Thursday, July 7, 2011

Having what it takes

There is only one trait you need in order to be a computer scientist: persistence. And I mean dogged persistence. Like you spend 10 hours on a problem persistent.

This is actually a learning exercise. After some time, you start to discern patterns in how things tend to break, and you see them in multiple places. Even as operating systems, programming languages, and applications change, you see these patterns of how to fix broken things, because you have experience under your belt.

The truth is, if you have no patience for such things, or if you want to quit after an hour of working on something, chances are you won't last long in this field.

I can tell you, though, that persistence pays off. After awhile, the mystery of machines begins to go away, you begin to see patterns, and your frustration dissipates.  And best of all, when you do have that breakthrough and fix the damned thing, you feel an overwhelming sense of accomplishment.

It feels like this is difficult to communicate to "kids today". I think it's hard for them to see the point of the struggle, when there are so many other fields that don't require nearly so much frustration. (A friend once described it as constantly banging your head against the wall and then feeling really good when you stop doing it, which perhaps is apt.)

Often people ask me why I became a computer scientist, and I always reply honestly - it never occurred to me to do anything else. (And I'm as stubborn as a mule, which helps. :-))


  1. To be fair, I suspect persistence is the most important trait to doing well in most fields. This might be a bit glib, but it seems to me that computer science actually has a conjecture to which that is a corollary: P != NP suggests that most things worth doing require persistence!

  2. I think I disagree. Persistence is something I've struggled with because it's easy to feel like an abject failure well before solving a problem. I'm not in CS but do tons of programming for my research, and when I was starting out, it was brutal. I had no idea how to debug anything. And there's a big difference between getting abort traps and seg faults for hours/days on end (again, at the beginning, I didn't know how to handle this sort of thing) --which is the experience of being COMPLETELY wrong and having an effectively useless product--and being able to get "partial" answers, which are possible in more qualitative work.
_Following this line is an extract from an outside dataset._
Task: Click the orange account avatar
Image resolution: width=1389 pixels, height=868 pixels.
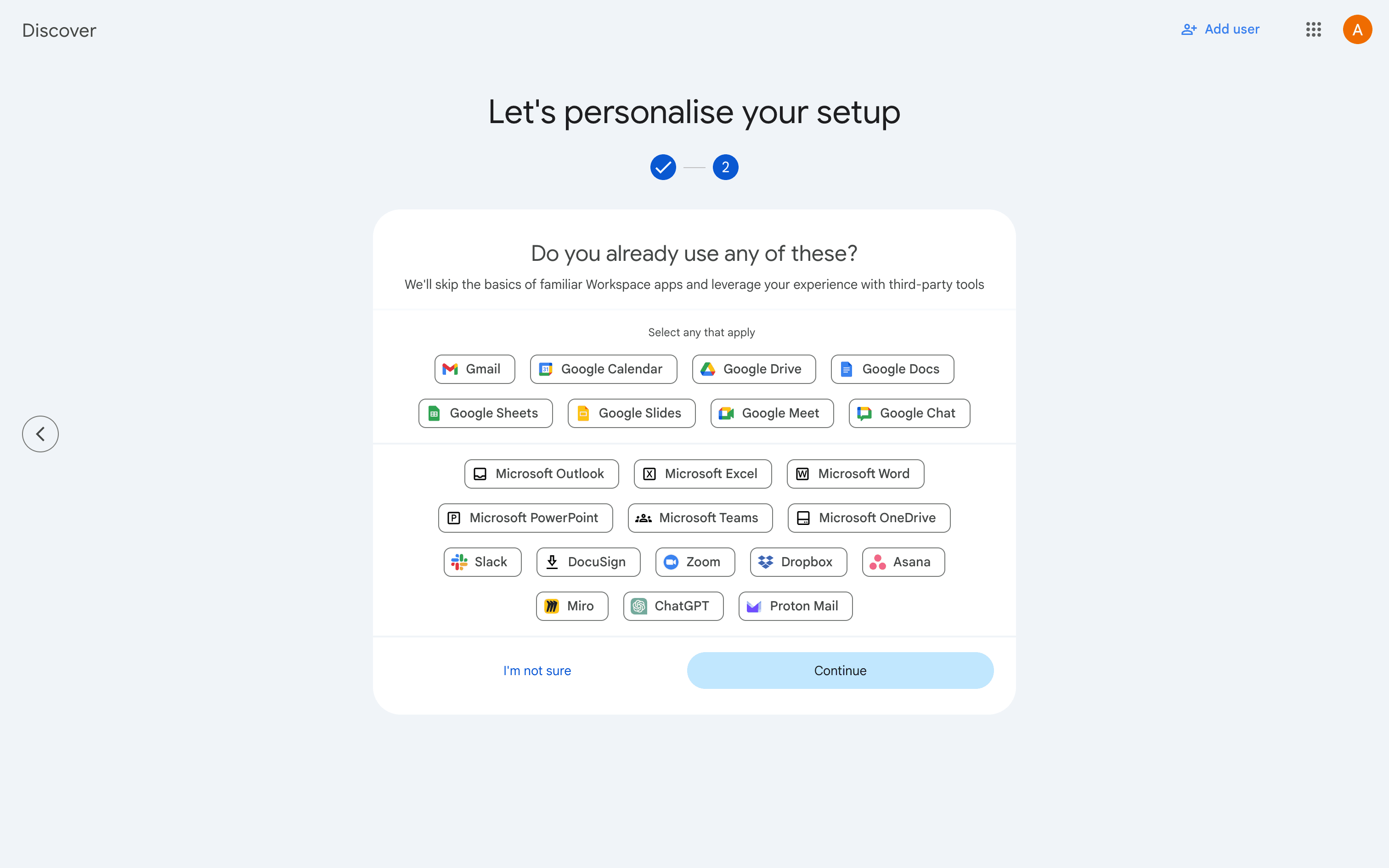Action: coord(1357,29)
One can feel kind of soul-destroying without the tools to handle it.

    The persistence I face more often now is staying excited about a project that's 90% my work, i.e., when I have few people to talk to about it who really get it, and when the methods aren't working or I'm not sure I believe my answers. It's always a little scary to think that there might still be a mistake somewhere in it.
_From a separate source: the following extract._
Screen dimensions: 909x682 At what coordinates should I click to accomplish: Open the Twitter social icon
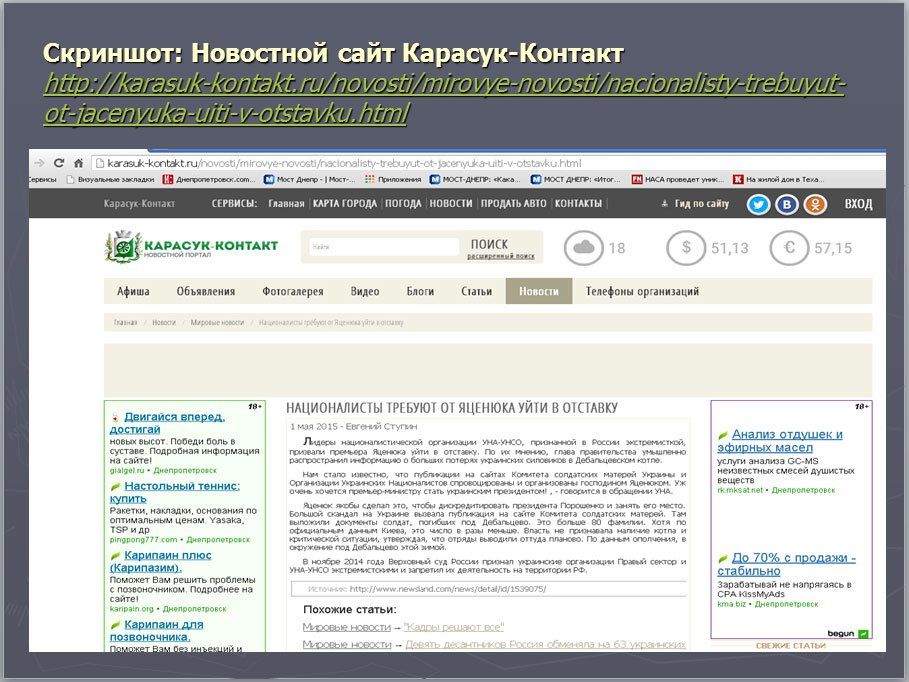pos(759,204)
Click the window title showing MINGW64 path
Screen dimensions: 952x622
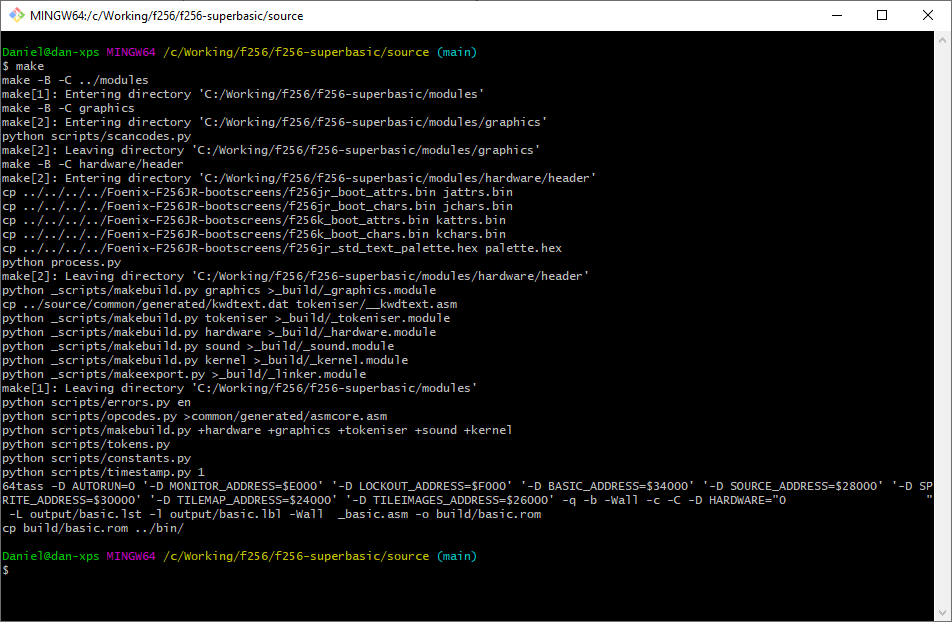165,15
  3. I agree with Anon 2:41--persistence is one of the keys to success in most fields I have been exposed to. In experimental science, there are certainly long periods where the experiments don't work/aren't conclusive/can't be interpreted/don't show what you need to know. Troubleshooting the experiment (even for well established protocols) is a key skill, and can take days. Tweaking the design can take longer.

  4. How do you balance persistence and pressure to publish?